Possible values include:

  • Primary: Collation performs comparisons of the base characters only, ignoring other differences such as accents and case. Hence, å, ä, and a would all be treated as the same character.
  • Secondary: Collation performs comparisons up to secondary differences, such as accents. That is, base characters + accents. Note that differences between base characters takes precedence over secondary differences.
  • Tertiary: Collation performs comparisons up to tertiary differences, such as case and letter variants. That is, collation performs comparisons of base characters, accents, as well as case and variants. Although English only has case variants, some languages have different but equivalent characters, i.e simplified vs. traditional Chinese. At this level, differences between base characters takes precedence over accents, which takes precedence over case and variant differences.
  • This is the default level.

  • Quaternary: Limited to a specific use case to consider punctuation when levels 1 to 3 ignore punctuation or for processing Japanese text.
  • Identical: Limited for the specific use case of tie breaker.

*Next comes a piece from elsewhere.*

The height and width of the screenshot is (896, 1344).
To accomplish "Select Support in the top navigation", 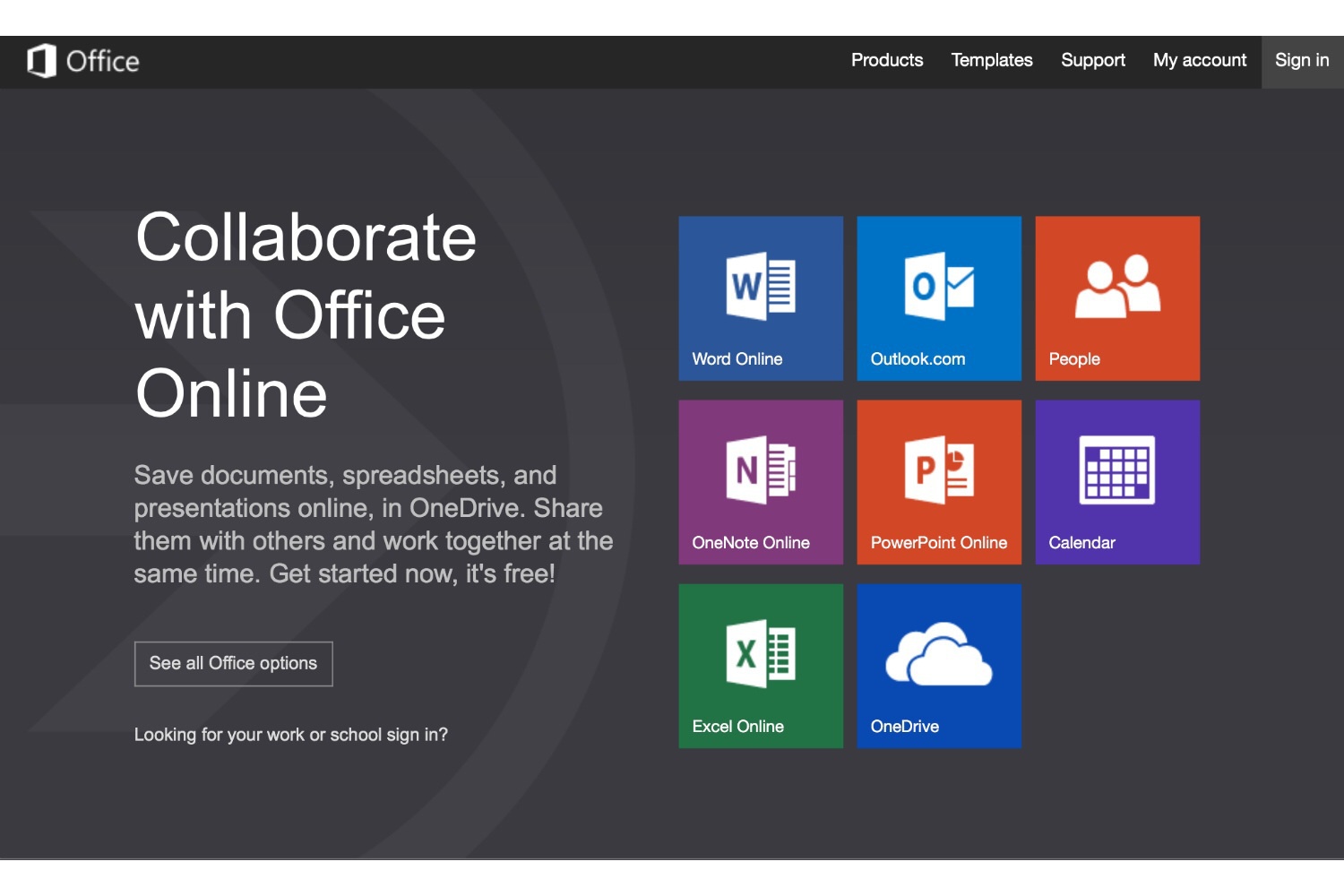I will coord(1092,60).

In Navicat, you'll find all of the above values conveniently located in a dropdown list:

Numeric Ordering

This is a flag that determines whether to compare numeric strings as numbers or as strings:

  • If on, compare as numbers; i.e. "10" is greater than "2".
  • If off, compare as strings; i.e. "10" is less than "2".

The default is false.

Alternate

This is another simple but powerful field that determines whether collation should consider whitespace and punctuation as base characters for purposes of comparison.

It has only 2 possible values:

  • non-ignorable: Whitespace and punctuation are considered base characters.
  • shifted: Whitespace and punctuation are not considered base characters and are only distinguished at strength levels greater than 3.

Max Variable

This field determines up to which characters are considered ignorable when Alternate is set to shifted. It has no effect when Alternate is set to non-ignorable.

It has only 2 possible values:

  • punct: Both whitespaces and punctuation are "ignorable", i.e. not considered base characters.
  • space: Only whitespace are "ignorable", i.e. not considered base characters.

Backwards

Here's another flag. This one determines whether strings with accents sort from the back of the string, such as with some French dictionary ordering.

  • If on, compare from back to front.
  • If off, compare from front to back.

The default value is false.

Normalization

Our final field is a flag that determines whether to check if text requires normalization and to perform normalization if it does. Generally, the majority of text does not require normalization processing.

  • If on, check if fully normalized and perform normalization to compare text.
  • If off, does not check.

The default value is off.

Conclusion

Now that we've covered all of the Collation fields, in a future blog, we'll learn how to apply collation rules to your sorting operations in MongoDB.